From the entries, filter out every line that lacks "comment" and copy the rest.

◆ Provided data:
----------------

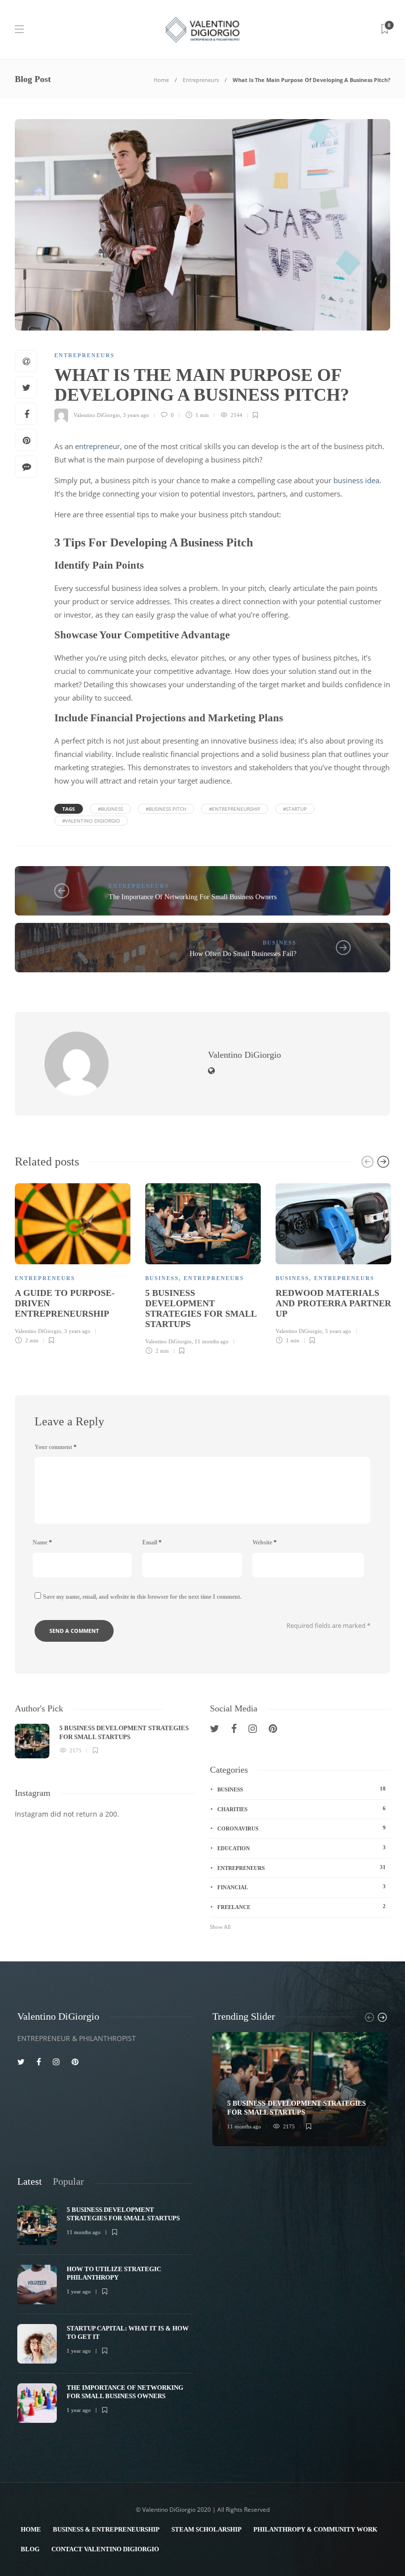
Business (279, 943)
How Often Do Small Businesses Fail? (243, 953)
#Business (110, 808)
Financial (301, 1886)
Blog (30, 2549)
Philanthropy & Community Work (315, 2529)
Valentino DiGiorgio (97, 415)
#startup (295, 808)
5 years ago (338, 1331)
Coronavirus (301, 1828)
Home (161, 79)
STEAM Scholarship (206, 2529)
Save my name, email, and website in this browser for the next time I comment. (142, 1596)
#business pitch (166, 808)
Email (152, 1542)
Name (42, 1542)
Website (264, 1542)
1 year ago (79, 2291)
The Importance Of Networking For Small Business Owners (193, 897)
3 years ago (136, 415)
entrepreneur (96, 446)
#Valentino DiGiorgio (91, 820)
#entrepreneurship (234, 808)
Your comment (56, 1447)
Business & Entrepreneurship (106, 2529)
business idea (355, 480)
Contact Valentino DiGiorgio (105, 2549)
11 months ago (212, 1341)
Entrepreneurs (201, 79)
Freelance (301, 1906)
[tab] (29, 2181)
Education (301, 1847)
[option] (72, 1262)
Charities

----------------

◆ Worked solution:
Save my name, email, and website in this browser for the next time I comment. (142, 1596)
Your comment (56, 1447)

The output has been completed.